I’m not indifferent to our need to remain up to date on what’s going on in the world, but sometimes it can be a bit overbearing and I feel like the divisiveness is going to swallow me up.
When I listen to the anger, the repulsive name-calling, the indignant attitudes, the horrific threats, the unsubstantiated accusations, the dangerous proposals, the indifference to human life, the lack of concern for consequences, the undermining gossip, the pathetic finger-pointing, I wonder if these people have ever thought with any depth at all about humanity, felt the breezes of compassion, or caressed the soft promise of possibility, felt their eyes well up when a cello comes in at just the right moment.

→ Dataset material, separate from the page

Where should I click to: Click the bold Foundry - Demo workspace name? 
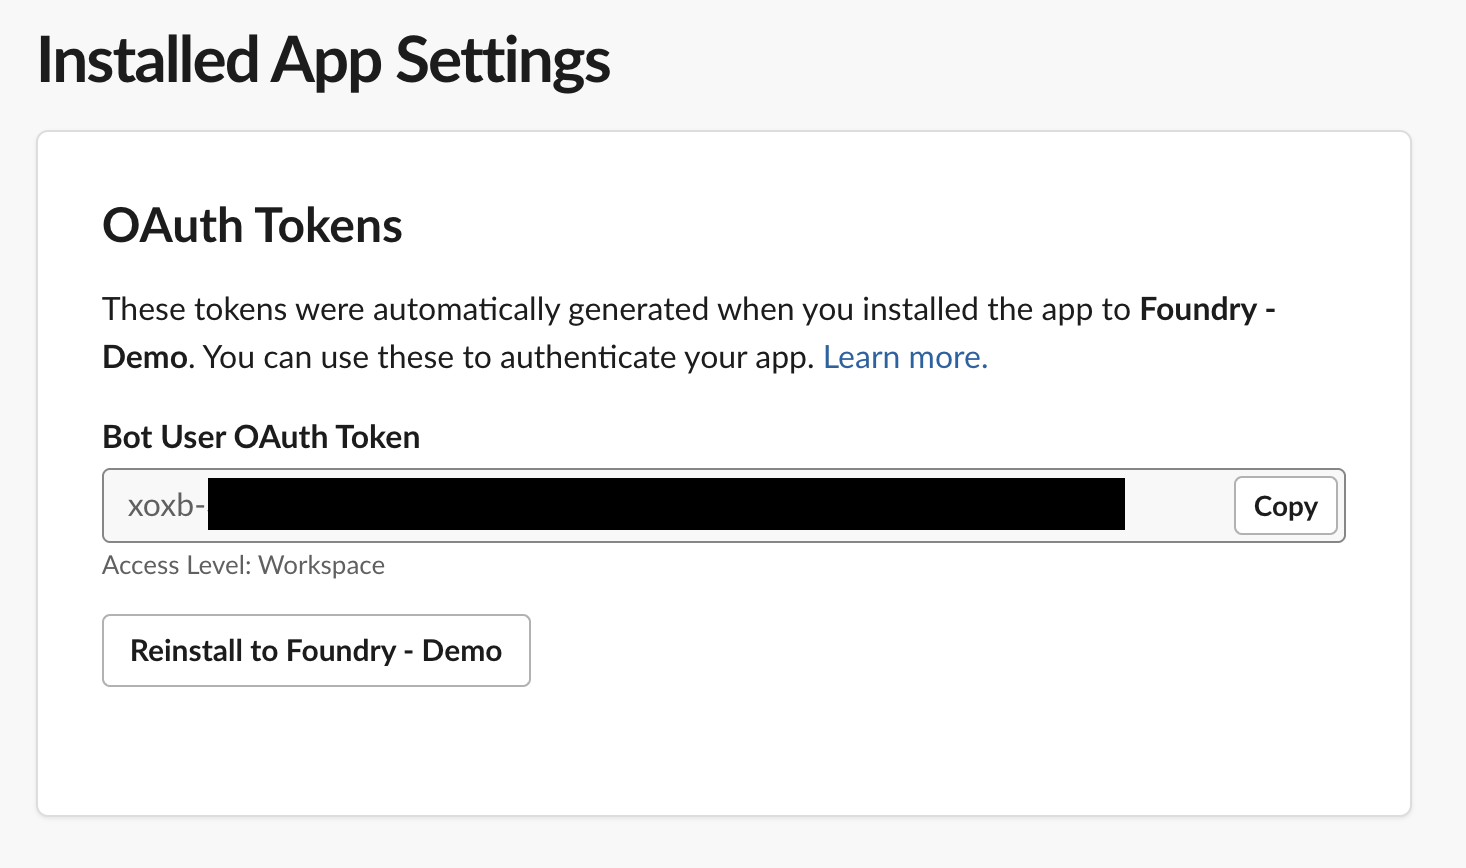point(1206,309)
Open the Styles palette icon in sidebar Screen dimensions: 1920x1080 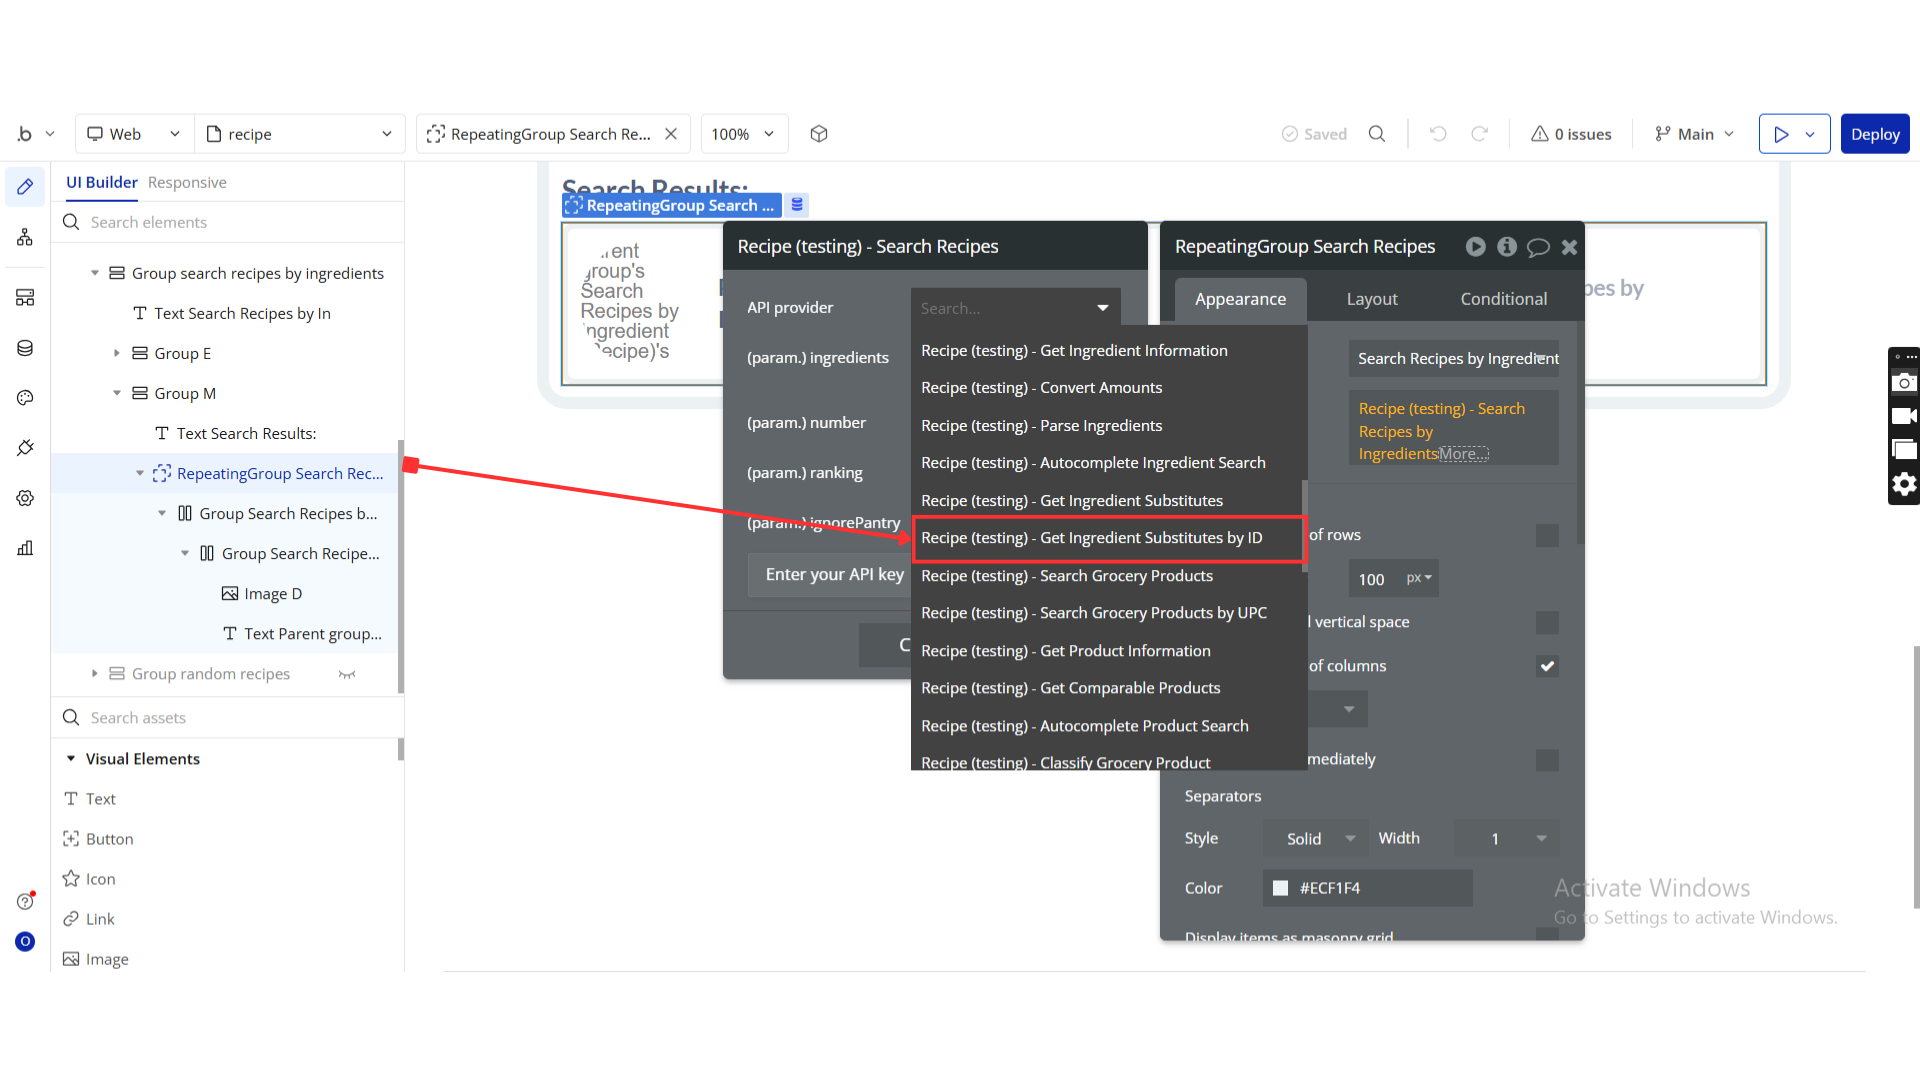click(x=25, y=398)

We have leaders who have never walked through nature cast votes to destroy the environment. We have representatives who have never met people from Mexico who want to build a wall. We have organizations making a mockery of others’ inalienable right to life when they fight tooth and nail for weapons built for the sole purpose of ripping holes through the bodies of as many people as possible.
This nation has misplaced its humanity. It has lost its sense of companionship. It has torn apart any remnant of unity that still existed. Our school system is failing, our environment is losing the battle against population growth, agriculture is losing to major corporations like Monsanto, small businesses are losing to conglomerates, and the post-911 generation is losing to its own lack of experience with hope, its lack of practice in compassion.

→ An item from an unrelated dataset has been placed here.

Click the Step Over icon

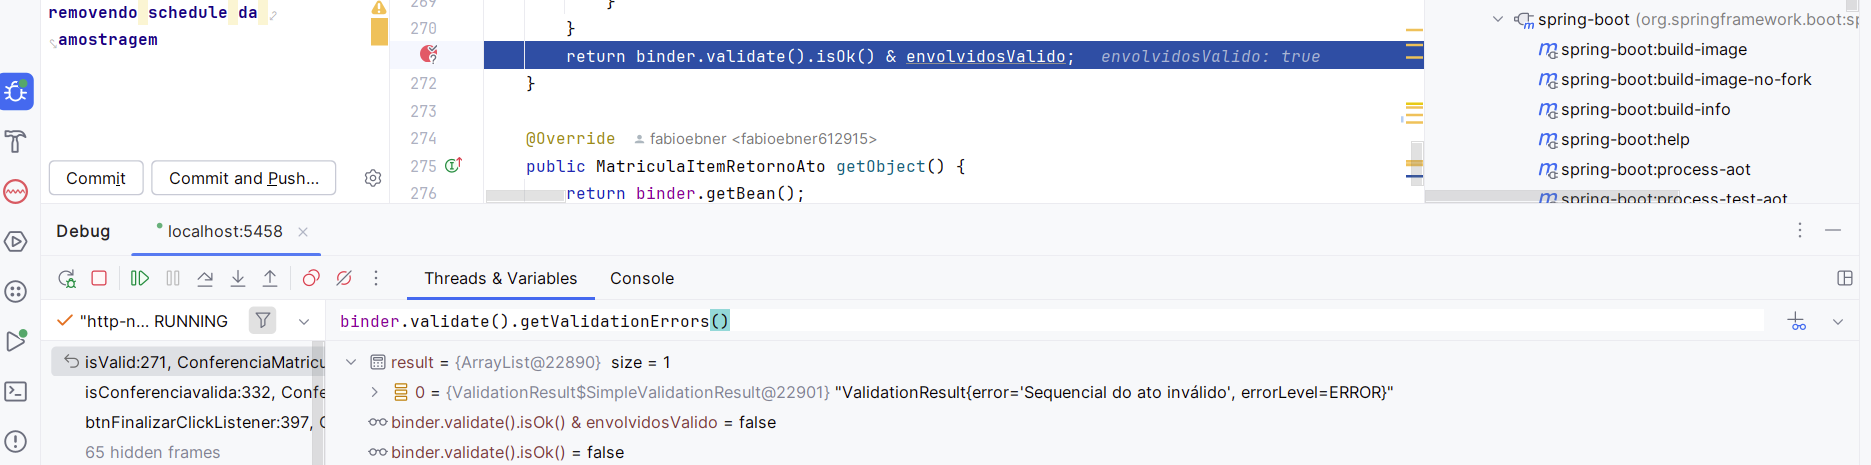205,279
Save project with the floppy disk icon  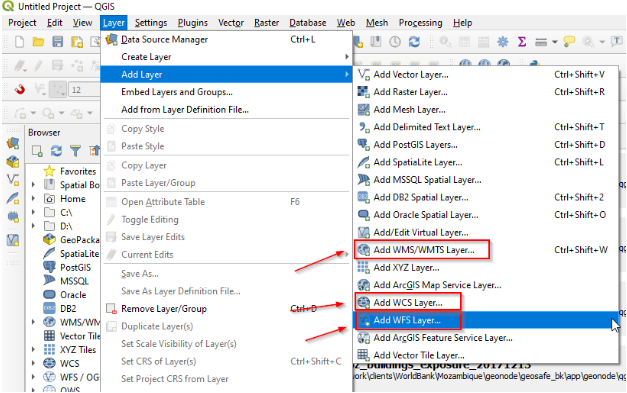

In my relatively small and insignificant world, taking a moment to breathe makes all the difference. Sometimes things spiral away from me and I’m not smart enough to understand it all. I don’t think many people are, though they might think differently, which only infuriates my already strained sense of peace.
So no wonder sometimes I like to escape, walk along the bay and understand again that no one has yet figured out how to steal the sunrise. And if there are soft breezes coming off the water and the occasional hawk happens by, I’ll put on some Nick Drake and lose myself in my own blissful ignorance. He’ll sing “and go play the game that you learnt from the morning” and in my mind I’ll be walking again in Spain, away from the deteriorating world.
Right now I’m at my desk working on chapter 18 of the Siberian book and listening to Drake. What a talent; his haunting voice and lyrics along with such subtle guitar work simply fill my soul with such peace; which is ironic since much of his work is filled with sorrow, as was he quite sorrowful until his youthful death. His music has walked me through some fire that’s for sure. I wish I could tell him, write him, but no. Other musicians’ music has done the same—Chapin, Denver, Fogelberg—and I can’t contact a single one to thank them for the perspective, for the right words at the right time—every one of them gone too soon. As for the music, I know most people know what I’m talking about no matter what artist works. It’s just that sometimes we need someone else to say the right thing, someone who values the romance in life and can take us, albeit briefly, somewhere else.
Most people understand this, but not all.
And right now I’m listening to Drake and working on chapter 18 and outside in an oak tree a mother and baby hawk are keeping close to their nest. I’m sure Mom’s the reason for the dove feathers near the birdbath. Near one of the crepe myrtle trees another dove is looking for seed, and I know the hawk sees her. It must be hard sometimes for the dove to survive.
I can hear the baby but Mom is on a different branch keeping one eye on the dove and the other on the young hawk as baby moves back and forth from branch to nest to a different branch to the nest again. Hawks seem to be above it all, disconnected to any concerns. Between the soft breeze coming in the screen, the small calls of the hawk, and Nick Drake’s melodic voice calling “A day once dawned, and it was beautiful,” I’m very much at peace. Then add to that how I’m now somewhere east of Irkutsk in a dining car drinking Baltika Beer and laughing with my son and some new friends. It is what I love about writing; I can at any time come to my desk and slide through that rabbit hole into wherever I want to go again. It seems more than ever we all need some escape, some perspective.
For me that escape is the writing, maybe the music.
Or the hawks; there’s something about the hawks.